Oggi i bambini sono attratti da ben altri giochi; i giovani per Natale  progettano la settimana bianca sulla neve e i genitori programmano vacanze separate in “paradisi” esotici. La famiglia tradizionale si sta dissolvendo e sta venendo a mancare la coesione intorno a valori che un tempo rinsaldavano la comunità. Conseguentemente anche il senso religioso della festa sta sfumando ed ecco che il Natale si è trasformato in un pacchetto turistico-consumistico; da restringere sempre più però, perché i mercati internazionali non tollerano vacanze troppo lunghe che generano perdita di produttività; perché se cala la produzione aumenta lo spread con i bund tedeschi, che potrebbe mandarci in default,  disarticolare la BCE e far saltare la UE.

E ci illudiamo di stare tutti bene. In realtà aumentano la solitudine, la desolazione… e il cinismo.

E allora, contro i mali della società moderna e relativista,  rilanciamo il presepio. Quello bello, quello tradizionale, senza aggiunte spurie, senza trasformarlo in un manifesto politico con improbabili Piani Regolatori, PUA e perfettissimi plastici di quartiere. Un presepio autenticamente religioso, semplice, fatto di muschio e di nuda grotta, quella di Betlemme, che risplende di Luce e di Speranza per il rinnovo dell’umanità intera.

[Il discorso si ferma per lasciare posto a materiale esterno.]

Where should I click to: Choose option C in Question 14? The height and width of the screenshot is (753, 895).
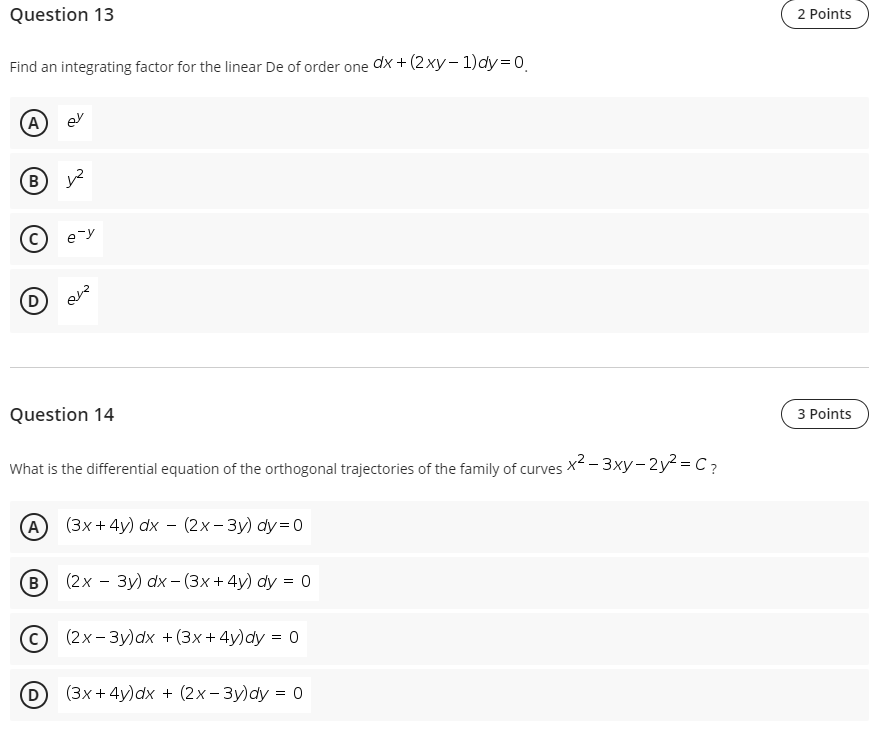[x=35, y=638]
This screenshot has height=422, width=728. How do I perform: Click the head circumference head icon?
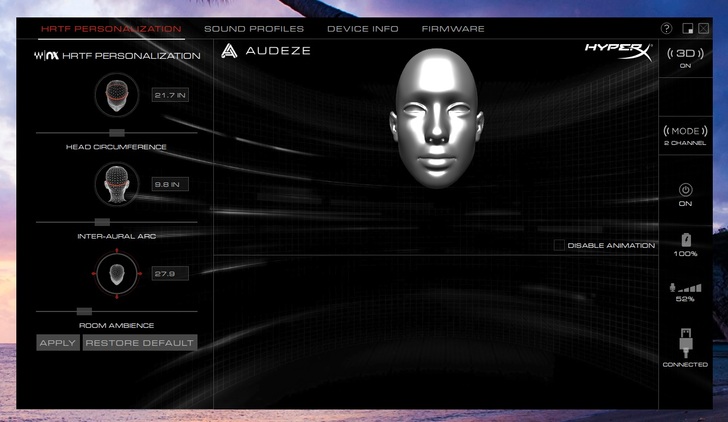point(117,95)
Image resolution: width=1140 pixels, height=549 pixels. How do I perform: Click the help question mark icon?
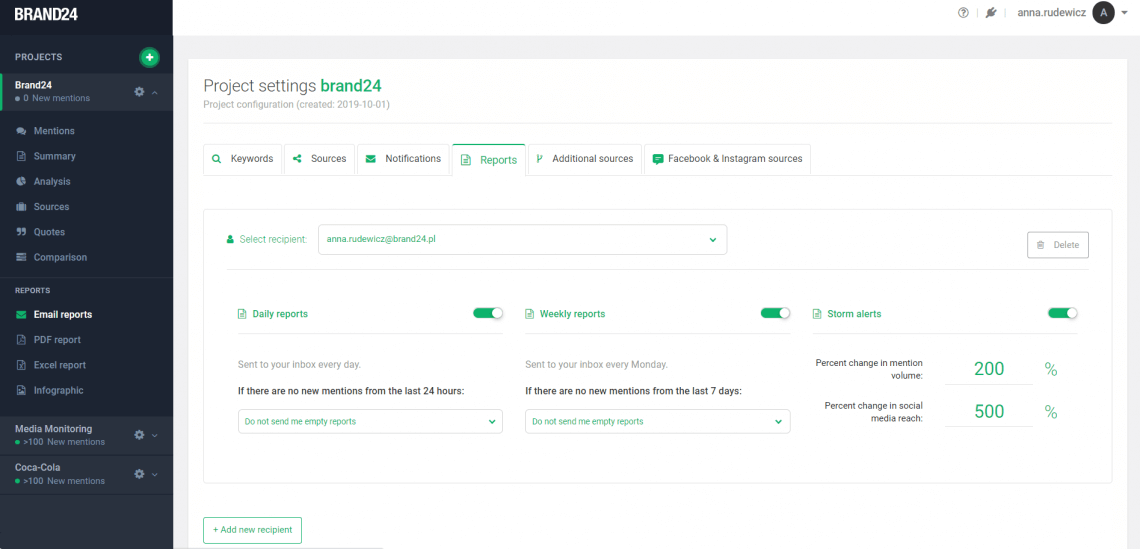tap(963, 13)
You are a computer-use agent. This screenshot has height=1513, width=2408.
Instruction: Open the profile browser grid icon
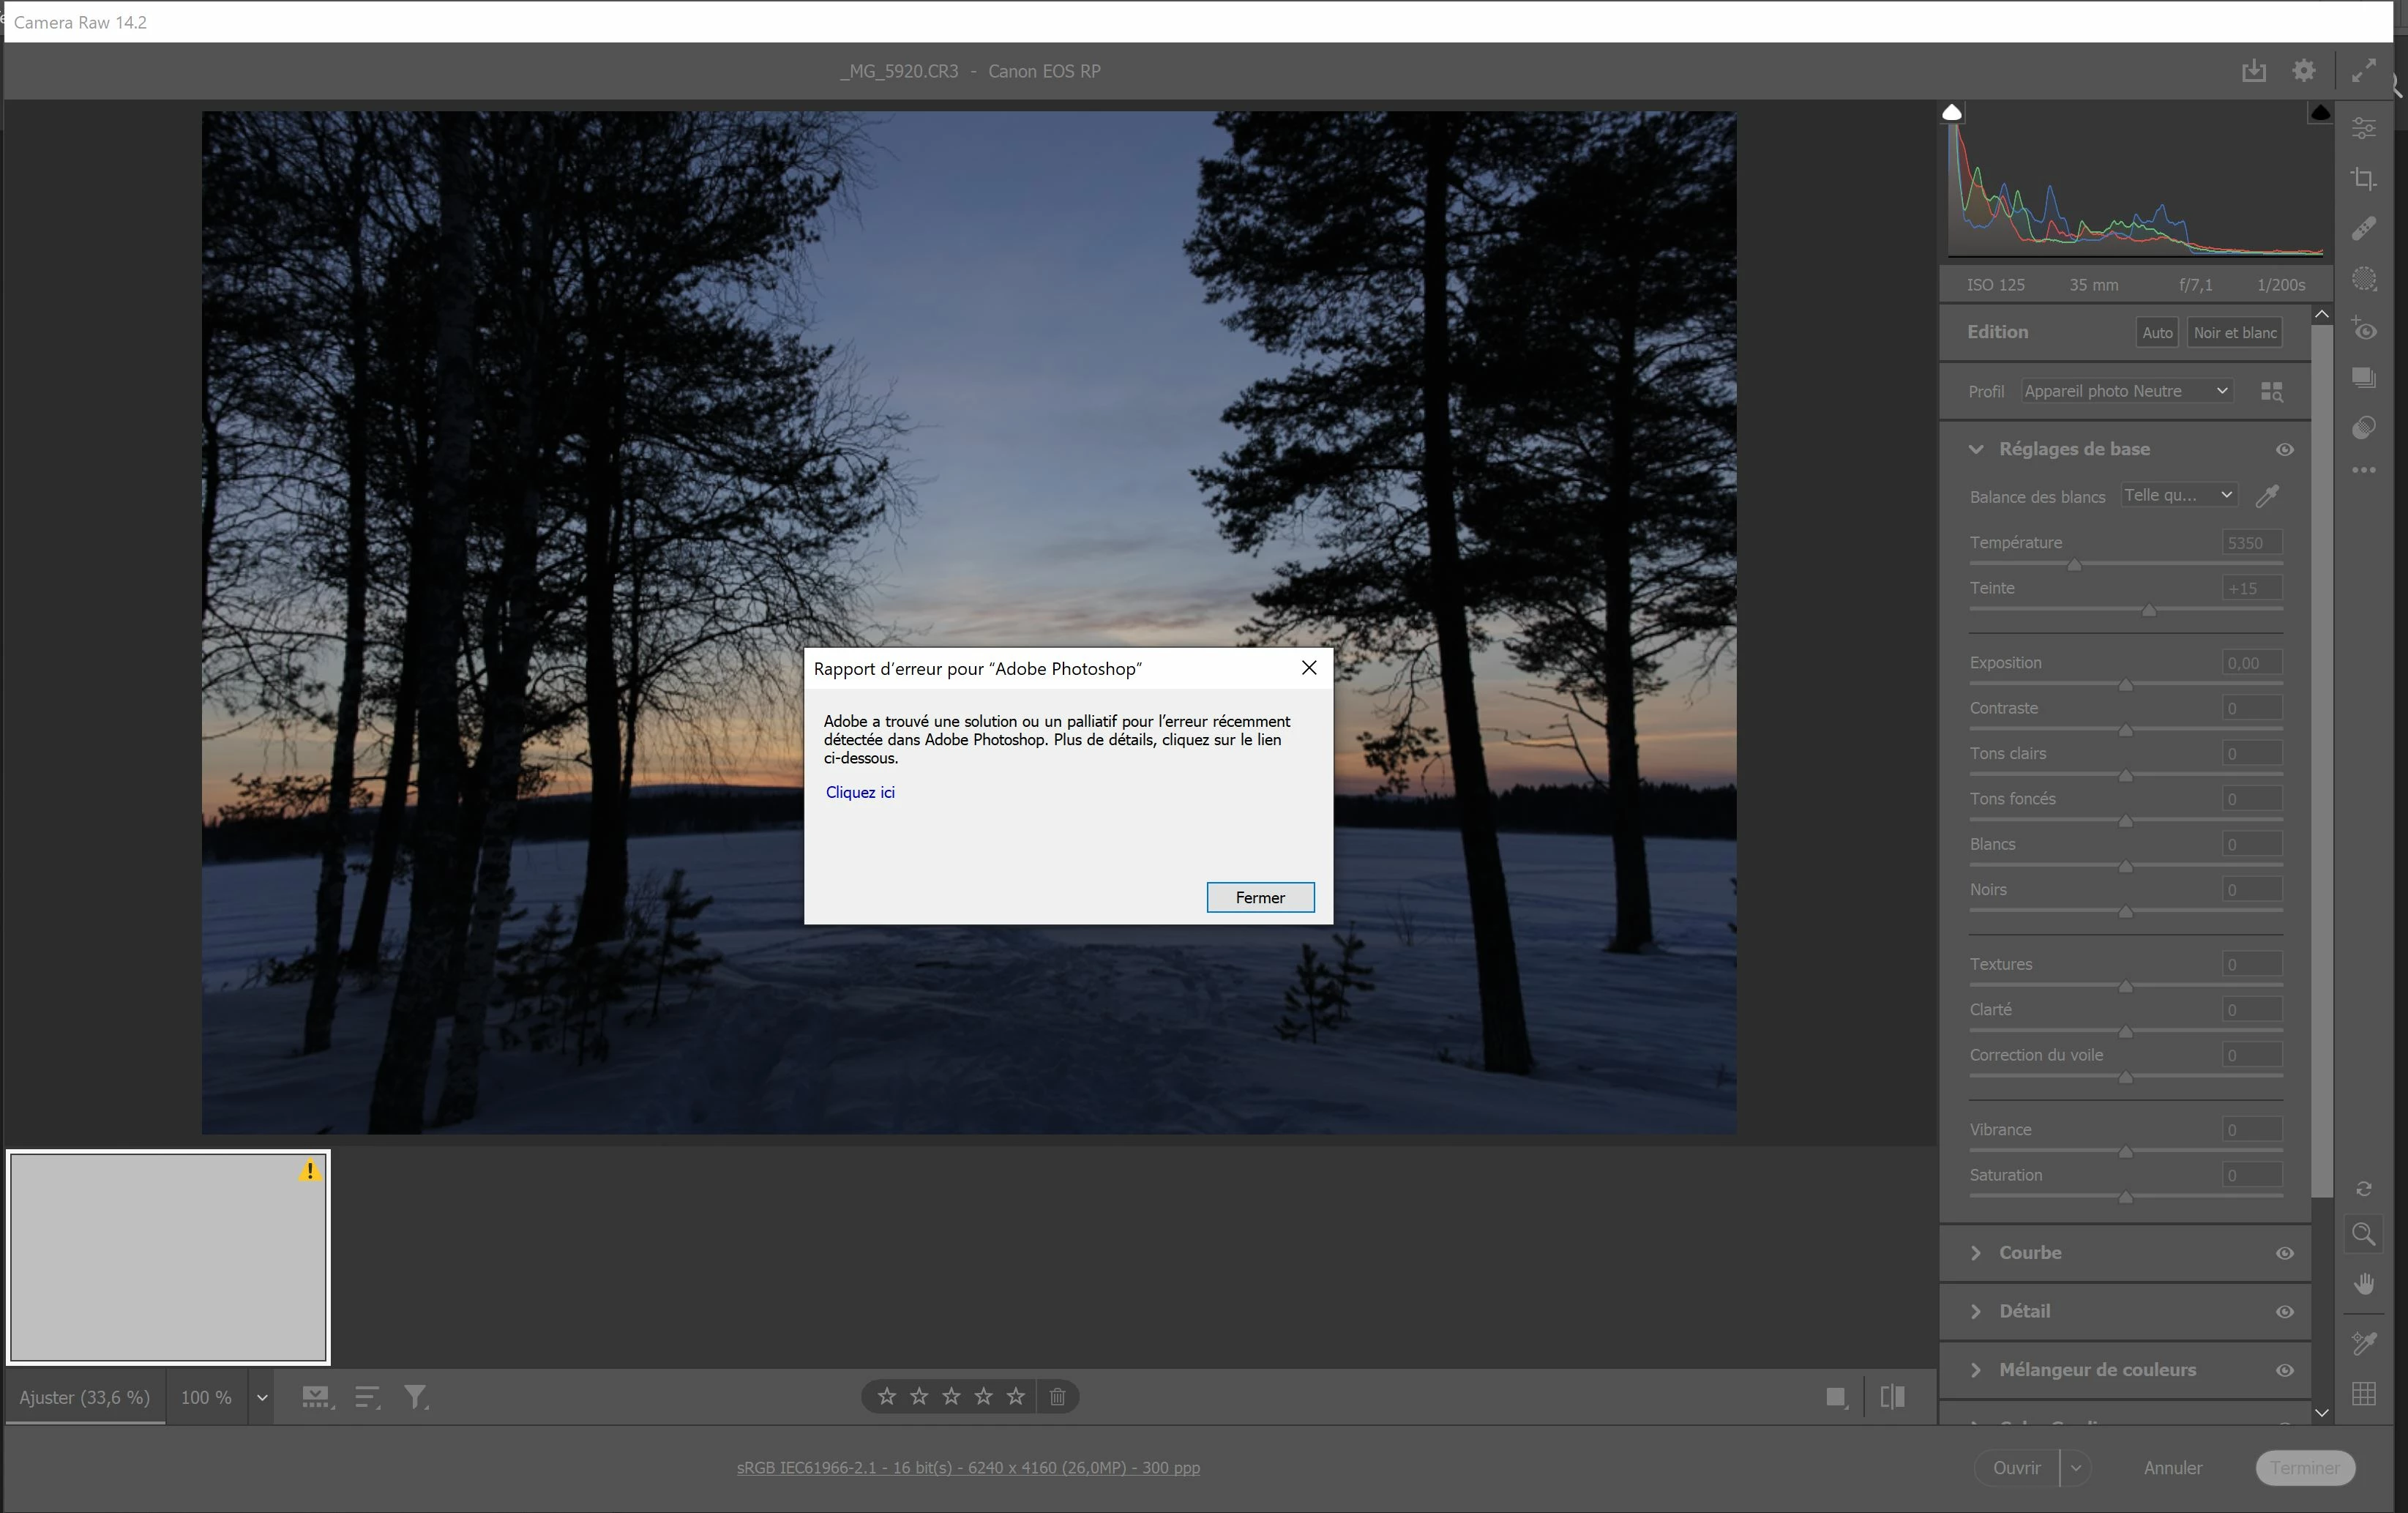pyautogui.click(x=2271, y=391)
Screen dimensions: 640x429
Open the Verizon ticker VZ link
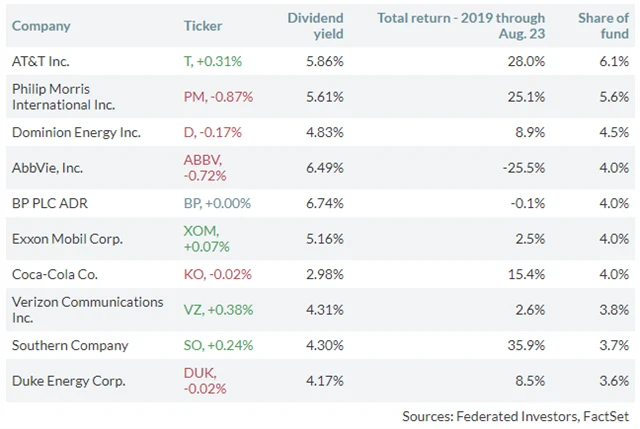click(x=193, y=310)
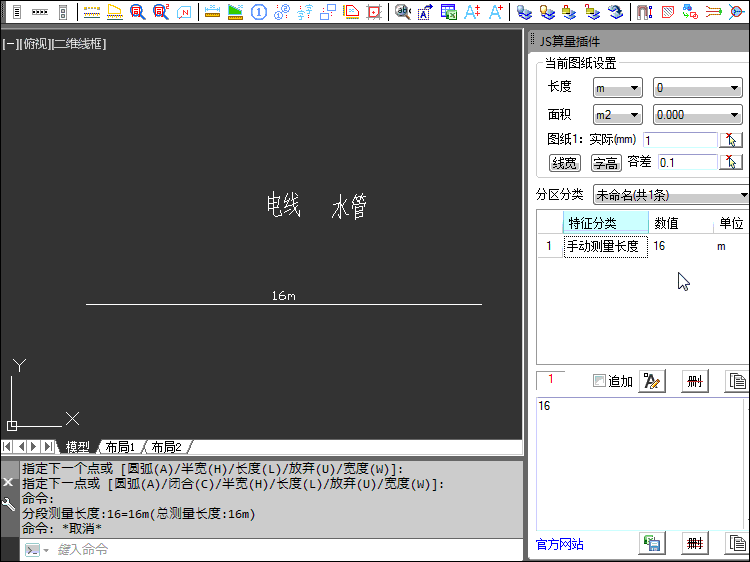Click the 线宽 button
The height and width of the screenshot is (562, 750).
[x=565, y=163]
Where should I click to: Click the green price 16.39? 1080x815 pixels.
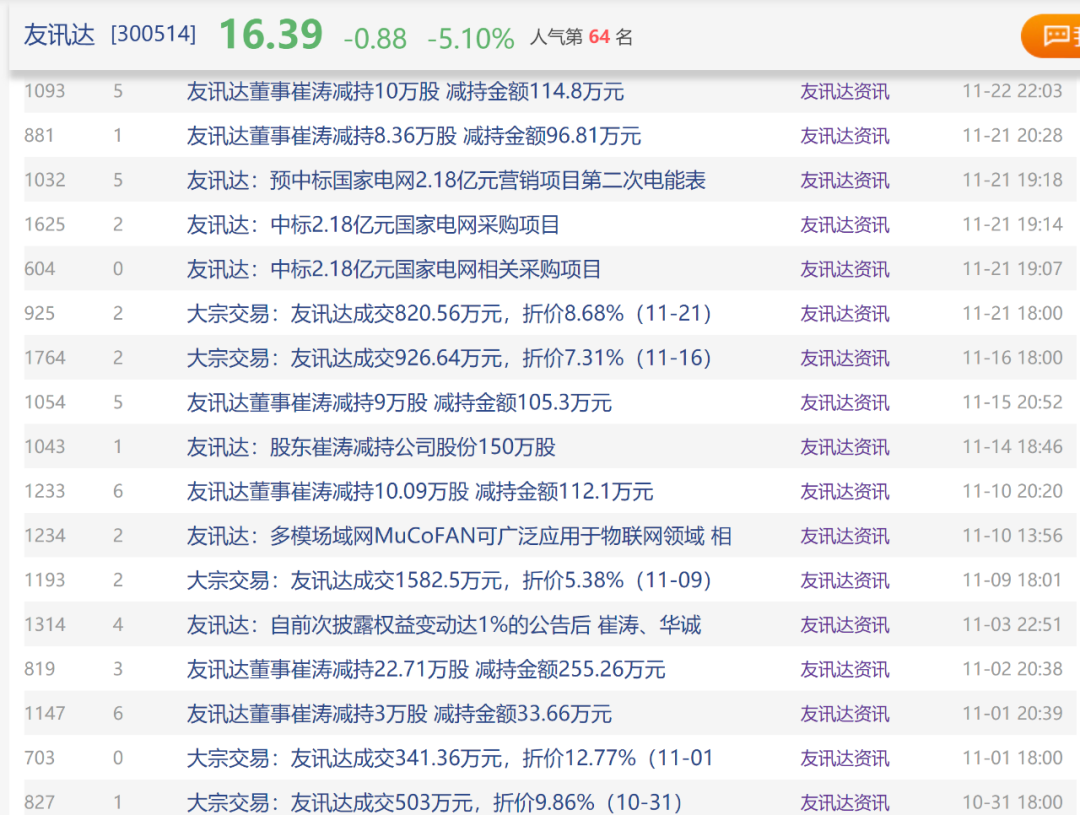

Io oggi ho cominciato a fare il mio, bello grande, pieno di muschio profumato e di frasche di mirto, senza economisti, politici e finanzieri, ma con gli zampognari e il dormiglione, il pescatore e il falegname, il fabbro e la lavandaia e tanta, tanta voglia di rinascere a nuova vita!

Santo Natale a tutti.

Gino Usai

 

 

2 Comments

2 Comments

  1. francesca iacono

    9 Dicembre 2011 at 23:06

    La preparazione del presepe nella mia casa era un momento di gioia.
    Mio padre era l’artefice del nostro presepe fatto con i sugheri, le frasche, i pugnienti, le pastocchie.
    Noi bambini passavamo i pastorelli….quanti ricordi….

  2. Luisa Guarino

    10 Dicembre 2011 at 13:34

    Riguardo a certe tradizioni, ricordo che nonna Fortunata mi raccontava di leggendarie tombolate appunto da Rosa i’ Santella, al piano di sopra della casa dove ora c’è il negozio di Dirce. A questo proposito, conservo ancora in casa il ‘panariello’ di giunco e i numeri per la tombola in legno di nonna, che resistono ai decenni e ai traslochi.
    Leggendo il post di Gino ho inoltre appreso un’altra curiosità: che Gesù Bambino venisse/venga tolto la presepe nella giornata del 28 dicembre, per preservarlo dall’incursione dei soldati di Erode, la cosiddetta strage degli innocenti. Non ero a conoscenza di quest’usanza.
    Ancora a questo proposito, riflettevo che non ho mai preparato un presepe a Ponza, perché non ho mai trascorso il Natale nell’isola. In compenso ricordo i tanti passati a Sermoneta, il delizioso paese dei Lepini in provincia di Latina dove la mia famiglia ha trascorso ben nove anni per via del lavoro di mio padre. Lì, con l’aiuto di un falegname, preparavamo in una grande stanza quasi vuota un presepe molto esteso, con il muschio raccolto fresco e tutto il resto, la stagnola per il laghetto, le montagne di carta mimetica, la farina per la neve e un Gesù Bambino anacronistico, cicciotto e grande più di tutte le altre statuine, cui mamma era legatissima perché l’aveva dai tempi del collegio a Torino. C’erano poi i cammelli con i re Magi, che partivano dal fondo del presepe molto molto lentamente: nottetempo mamma li faceva camminare a piccole tappe, e ogni mattina io e mio fratello Silverio non riuscivamo proprio a spiegarci i loro spostamenti. Figurarsi poi quando la mattina dell’Epifania li trovavamo scesi dai cammelli e inginocchiati davanti alla grotta.